Saved data entries:
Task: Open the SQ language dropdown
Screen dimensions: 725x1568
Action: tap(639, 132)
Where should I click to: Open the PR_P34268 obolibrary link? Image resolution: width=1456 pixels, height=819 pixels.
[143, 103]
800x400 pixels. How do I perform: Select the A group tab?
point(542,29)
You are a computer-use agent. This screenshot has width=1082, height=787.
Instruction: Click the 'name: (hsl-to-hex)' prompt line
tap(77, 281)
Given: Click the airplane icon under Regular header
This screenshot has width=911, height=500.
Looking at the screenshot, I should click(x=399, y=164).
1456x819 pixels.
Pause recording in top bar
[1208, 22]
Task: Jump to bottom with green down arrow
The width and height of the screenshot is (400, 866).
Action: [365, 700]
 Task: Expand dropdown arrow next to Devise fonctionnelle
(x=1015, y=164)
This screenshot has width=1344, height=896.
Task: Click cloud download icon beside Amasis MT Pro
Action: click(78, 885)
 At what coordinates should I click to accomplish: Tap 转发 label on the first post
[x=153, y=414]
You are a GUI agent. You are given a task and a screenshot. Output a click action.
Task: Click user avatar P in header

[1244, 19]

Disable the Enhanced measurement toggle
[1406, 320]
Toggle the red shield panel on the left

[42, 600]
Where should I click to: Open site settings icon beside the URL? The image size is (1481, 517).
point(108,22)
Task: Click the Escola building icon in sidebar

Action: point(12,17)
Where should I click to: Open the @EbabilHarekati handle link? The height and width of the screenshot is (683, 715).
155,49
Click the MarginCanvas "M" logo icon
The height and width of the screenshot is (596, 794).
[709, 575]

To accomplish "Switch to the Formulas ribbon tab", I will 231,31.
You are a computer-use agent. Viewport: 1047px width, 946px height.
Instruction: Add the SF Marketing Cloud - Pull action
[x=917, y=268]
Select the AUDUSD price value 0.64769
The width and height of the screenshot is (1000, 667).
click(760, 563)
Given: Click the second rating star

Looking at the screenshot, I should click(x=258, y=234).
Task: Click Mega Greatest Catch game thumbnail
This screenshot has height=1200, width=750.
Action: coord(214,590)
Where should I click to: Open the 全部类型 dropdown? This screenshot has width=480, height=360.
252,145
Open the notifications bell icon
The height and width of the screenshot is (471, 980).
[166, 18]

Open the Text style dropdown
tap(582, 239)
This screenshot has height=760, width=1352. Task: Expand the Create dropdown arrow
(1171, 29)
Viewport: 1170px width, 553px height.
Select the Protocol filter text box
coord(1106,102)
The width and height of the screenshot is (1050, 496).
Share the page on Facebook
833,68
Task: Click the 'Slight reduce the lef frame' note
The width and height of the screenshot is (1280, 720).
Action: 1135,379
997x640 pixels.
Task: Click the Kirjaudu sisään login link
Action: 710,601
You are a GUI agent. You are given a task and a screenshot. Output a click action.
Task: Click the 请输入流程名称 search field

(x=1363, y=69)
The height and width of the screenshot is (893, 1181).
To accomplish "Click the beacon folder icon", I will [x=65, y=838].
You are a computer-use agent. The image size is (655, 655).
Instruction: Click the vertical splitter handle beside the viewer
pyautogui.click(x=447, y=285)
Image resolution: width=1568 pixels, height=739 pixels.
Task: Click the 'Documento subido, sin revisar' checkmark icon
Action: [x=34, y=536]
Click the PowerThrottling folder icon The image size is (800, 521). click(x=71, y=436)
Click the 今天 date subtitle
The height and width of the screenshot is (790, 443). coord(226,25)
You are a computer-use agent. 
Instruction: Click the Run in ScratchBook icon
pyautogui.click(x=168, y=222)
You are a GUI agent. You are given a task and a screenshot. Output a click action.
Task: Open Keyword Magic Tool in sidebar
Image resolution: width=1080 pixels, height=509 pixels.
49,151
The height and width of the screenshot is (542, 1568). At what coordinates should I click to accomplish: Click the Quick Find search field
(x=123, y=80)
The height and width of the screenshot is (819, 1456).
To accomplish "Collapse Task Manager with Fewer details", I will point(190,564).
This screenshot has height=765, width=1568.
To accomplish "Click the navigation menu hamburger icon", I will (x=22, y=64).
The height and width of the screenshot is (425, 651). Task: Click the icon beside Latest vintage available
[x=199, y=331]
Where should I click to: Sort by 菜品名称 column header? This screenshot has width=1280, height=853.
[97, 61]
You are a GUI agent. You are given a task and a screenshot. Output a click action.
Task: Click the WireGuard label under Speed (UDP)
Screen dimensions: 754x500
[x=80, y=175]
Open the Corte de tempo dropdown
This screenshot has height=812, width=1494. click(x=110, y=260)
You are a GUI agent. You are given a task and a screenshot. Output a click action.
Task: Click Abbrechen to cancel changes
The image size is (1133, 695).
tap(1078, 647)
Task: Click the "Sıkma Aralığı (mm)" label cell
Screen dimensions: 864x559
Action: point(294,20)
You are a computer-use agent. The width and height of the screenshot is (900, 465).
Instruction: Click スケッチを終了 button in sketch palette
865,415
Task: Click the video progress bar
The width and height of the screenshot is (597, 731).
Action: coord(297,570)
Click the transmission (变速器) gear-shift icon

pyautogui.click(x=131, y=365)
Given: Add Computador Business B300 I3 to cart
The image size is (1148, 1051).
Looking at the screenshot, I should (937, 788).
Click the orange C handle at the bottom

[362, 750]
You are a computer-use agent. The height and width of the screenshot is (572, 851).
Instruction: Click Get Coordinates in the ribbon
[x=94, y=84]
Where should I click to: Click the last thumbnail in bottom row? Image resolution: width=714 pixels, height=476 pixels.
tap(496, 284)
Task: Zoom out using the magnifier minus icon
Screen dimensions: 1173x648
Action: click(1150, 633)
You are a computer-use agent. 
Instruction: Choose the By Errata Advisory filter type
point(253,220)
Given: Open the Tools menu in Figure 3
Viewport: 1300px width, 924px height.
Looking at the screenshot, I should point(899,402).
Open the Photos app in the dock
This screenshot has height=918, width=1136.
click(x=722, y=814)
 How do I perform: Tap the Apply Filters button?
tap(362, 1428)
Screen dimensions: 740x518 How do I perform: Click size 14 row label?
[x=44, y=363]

THE TASK: Repeat only the lines from the one holding "Where should I click to: Click" through the last line of the data.

REPLY:
Where should I click to: Click the last thumbnail in bottom row? Image resolution: width=714 pixels, height=476 pixels.
tap(496, 284)
Task: Zoom out using the magnifier minus icon
Screen dimensions: 1173x648
Action: click(1150, 633)
You are a computer-use agent. 
Instruction: Choose the By Errata Advisory filter type
point(253,220)
Given: Open the Tools menu in Figure 3
Viewport: 1300px width, 924px height.
Looking at the screenshot, I should point(899,402).
Open the Photos app in the dock
This screenshot has height=918, width=1136.
click(x=722, y=814)
 How do I perform: Tap the Apply Filters button?
tap(362, 1428)
Screen dimensions: 740x518 How do I perform: Click size 14 row label?
[x=44, y=363]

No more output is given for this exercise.